What the task asks> Please reproduce the entries below exactly, starting at the first line and ending with the line that holds "Select the third".

--

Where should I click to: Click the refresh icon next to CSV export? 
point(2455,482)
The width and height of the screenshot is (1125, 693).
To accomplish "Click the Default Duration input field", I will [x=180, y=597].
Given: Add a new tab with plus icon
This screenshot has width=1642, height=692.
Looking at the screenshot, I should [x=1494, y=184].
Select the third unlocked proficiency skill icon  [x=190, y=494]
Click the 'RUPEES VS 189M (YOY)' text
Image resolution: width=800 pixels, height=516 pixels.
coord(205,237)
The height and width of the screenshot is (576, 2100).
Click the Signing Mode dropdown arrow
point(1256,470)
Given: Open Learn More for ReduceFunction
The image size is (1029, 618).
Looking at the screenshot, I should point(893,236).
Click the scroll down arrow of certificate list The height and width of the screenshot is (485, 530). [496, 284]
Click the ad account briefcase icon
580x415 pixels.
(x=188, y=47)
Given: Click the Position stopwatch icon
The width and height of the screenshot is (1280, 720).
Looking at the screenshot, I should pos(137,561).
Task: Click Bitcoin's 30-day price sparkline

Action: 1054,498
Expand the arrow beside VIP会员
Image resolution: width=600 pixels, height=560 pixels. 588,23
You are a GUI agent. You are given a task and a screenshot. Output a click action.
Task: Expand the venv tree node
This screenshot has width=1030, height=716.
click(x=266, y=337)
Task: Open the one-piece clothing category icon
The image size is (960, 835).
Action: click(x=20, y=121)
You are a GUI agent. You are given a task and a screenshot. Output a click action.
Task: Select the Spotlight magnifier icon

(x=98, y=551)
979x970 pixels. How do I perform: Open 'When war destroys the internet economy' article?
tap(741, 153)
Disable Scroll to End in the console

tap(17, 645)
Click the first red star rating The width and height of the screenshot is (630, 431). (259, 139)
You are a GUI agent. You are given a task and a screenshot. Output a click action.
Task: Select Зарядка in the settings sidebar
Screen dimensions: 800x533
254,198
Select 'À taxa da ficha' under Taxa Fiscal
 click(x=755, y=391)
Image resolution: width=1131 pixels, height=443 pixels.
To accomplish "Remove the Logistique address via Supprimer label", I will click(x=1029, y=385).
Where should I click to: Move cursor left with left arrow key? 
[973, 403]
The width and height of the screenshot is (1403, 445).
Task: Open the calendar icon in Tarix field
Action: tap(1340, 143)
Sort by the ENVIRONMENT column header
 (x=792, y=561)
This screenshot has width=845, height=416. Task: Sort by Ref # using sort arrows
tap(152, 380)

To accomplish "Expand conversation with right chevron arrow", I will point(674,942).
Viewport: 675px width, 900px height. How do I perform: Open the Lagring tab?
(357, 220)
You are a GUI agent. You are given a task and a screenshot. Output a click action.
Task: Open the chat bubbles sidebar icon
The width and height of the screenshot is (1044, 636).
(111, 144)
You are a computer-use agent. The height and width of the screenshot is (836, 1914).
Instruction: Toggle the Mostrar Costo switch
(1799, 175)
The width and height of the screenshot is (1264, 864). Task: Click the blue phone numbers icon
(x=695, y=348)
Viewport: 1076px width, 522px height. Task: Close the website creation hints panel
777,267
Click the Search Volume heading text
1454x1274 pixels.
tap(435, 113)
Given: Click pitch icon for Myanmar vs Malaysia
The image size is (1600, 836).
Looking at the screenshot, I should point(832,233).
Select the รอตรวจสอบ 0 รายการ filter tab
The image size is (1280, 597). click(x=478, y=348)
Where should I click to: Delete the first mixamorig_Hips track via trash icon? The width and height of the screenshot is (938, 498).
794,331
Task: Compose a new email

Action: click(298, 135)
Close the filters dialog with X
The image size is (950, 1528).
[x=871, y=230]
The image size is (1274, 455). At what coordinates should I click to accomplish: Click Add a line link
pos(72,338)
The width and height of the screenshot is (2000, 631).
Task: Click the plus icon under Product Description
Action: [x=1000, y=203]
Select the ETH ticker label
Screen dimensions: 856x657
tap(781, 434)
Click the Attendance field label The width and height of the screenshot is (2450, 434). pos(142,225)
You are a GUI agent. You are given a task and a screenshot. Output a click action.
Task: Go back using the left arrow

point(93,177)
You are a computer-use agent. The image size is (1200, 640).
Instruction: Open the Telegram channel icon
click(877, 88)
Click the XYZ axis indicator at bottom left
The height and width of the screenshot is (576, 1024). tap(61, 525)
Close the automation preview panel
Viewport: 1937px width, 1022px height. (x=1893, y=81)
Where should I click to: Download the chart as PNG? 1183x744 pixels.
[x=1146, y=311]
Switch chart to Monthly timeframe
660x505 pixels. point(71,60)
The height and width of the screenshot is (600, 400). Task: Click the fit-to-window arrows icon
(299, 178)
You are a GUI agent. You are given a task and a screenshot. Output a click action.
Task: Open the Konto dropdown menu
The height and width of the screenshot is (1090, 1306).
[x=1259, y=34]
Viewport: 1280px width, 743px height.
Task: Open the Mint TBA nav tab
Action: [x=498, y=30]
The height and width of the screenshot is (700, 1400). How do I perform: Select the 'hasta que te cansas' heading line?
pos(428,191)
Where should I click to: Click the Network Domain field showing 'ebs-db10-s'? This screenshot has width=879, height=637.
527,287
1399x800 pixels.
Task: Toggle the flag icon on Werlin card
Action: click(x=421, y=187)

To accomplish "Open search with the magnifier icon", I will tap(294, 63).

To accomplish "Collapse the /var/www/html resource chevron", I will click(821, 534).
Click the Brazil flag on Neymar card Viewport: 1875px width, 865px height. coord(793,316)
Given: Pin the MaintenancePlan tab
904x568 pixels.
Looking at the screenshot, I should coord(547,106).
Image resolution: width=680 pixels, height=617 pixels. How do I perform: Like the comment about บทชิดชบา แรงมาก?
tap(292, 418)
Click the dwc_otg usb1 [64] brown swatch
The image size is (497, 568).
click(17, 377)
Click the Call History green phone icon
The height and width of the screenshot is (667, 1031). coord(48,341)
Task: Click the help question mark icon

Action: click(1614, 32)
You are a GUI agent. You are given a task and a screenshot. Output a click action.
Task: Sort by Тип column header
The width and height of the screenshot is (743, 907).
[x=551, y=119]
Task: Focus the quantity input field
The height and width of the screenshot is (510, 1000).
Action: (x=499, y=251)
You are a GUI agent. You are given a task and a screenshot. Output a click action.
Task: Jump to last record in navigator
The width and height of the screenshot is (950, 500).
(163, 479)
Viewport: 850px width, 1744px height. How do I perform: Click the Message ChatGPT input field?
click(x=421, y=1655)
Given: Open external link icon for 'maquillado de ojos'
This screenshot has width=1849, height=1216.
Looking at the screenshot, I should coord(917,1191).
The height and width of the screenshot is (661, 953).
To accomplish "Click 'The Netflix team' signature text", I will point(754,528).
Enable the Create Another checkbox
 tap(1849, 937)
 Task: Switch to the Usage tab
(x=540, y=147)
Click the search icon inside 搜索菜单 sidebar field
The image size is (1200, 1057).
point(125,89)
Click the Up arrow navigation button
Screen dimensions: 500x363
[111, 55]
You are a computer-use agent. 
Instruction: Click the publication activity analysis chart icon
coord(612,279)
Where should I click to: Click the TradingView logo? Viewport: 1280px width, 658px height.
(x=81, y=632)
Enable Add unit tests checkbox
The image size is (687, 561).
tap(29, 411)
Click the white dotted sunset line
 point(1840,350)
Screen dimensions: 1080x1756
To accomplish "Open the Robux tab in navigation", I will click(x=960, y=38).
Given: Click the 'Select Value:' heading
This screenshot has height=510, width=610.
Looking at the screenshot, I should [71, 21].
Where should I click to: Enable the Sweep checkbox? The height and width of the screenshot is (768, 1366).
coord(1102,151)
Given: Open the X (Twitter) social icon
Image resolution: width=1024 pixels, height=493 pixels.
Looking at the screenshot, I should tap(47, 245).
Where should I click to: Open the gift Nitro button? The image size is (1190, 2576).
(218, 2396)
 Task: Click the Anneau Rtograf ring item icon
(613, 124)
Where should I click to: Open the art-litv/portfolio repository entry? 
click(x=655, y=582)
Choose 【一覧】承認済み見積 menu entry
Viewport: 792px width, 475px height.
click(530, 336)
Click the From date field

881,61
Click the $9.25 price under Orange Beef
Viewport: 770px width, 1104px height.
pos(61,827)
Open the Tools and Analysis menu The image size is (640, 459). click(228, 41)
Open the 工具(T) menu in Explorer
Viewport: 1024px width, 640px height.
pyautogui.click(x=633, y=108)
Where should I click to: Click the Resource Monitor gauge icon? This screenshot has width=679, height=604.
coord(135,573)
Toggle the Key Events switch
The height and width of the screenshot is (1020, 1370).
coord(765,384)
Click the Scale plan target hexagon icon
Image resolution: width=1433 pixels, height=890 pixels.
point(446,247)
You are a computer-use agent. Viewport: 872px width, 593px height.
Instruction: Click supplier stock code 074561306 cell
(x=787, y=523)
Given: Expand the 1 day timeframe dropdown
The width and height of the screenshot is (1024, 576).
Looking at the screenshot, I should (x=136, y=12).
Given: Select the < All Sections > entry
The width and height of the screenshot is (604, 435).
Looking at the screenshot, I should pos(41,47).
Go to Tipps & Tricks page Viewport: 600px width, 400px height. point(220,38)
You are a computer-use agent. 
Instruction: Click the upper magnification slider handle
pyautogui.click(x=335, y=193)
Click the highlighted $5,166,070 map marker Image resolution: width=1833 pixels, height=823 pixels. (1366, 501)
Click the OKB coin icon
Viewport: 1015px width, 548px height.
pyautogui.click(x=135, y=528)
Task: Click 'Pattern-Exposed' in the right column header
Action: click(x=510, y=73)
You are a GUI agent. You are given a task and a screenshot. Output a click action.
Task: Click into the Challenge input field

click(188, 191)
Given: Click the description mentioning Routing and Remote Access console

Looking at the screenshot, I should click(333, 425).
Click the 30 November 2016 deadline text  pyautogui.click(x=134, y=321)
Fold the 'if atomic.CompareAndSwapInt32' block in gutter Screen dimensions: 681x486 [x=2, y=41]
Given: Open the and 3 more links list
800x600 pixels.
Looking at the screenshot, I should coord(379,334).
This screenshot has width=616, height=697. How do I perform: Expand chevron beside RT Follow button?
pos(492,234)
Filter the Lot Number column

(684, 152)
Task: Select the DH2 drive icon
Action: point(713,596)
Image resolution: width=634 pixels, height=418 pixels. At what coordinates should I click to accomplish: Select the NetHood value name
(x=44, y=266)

--

Answer section>
Where should I click to: Click the refresh icon next to CSV export? 
point(2455,482)
The width and height of the screenshot is (1125, 693).
To accomplish "Click the Default Duration input field", I will [x=180, y=597].
Given: Add a new tab with plus icon
This screenshot has width=1642, height=692.
Looking at the screenshot, I should [x=1494, y=184].
Select the third unlocked proficiency skill icon  [x=190, y=494]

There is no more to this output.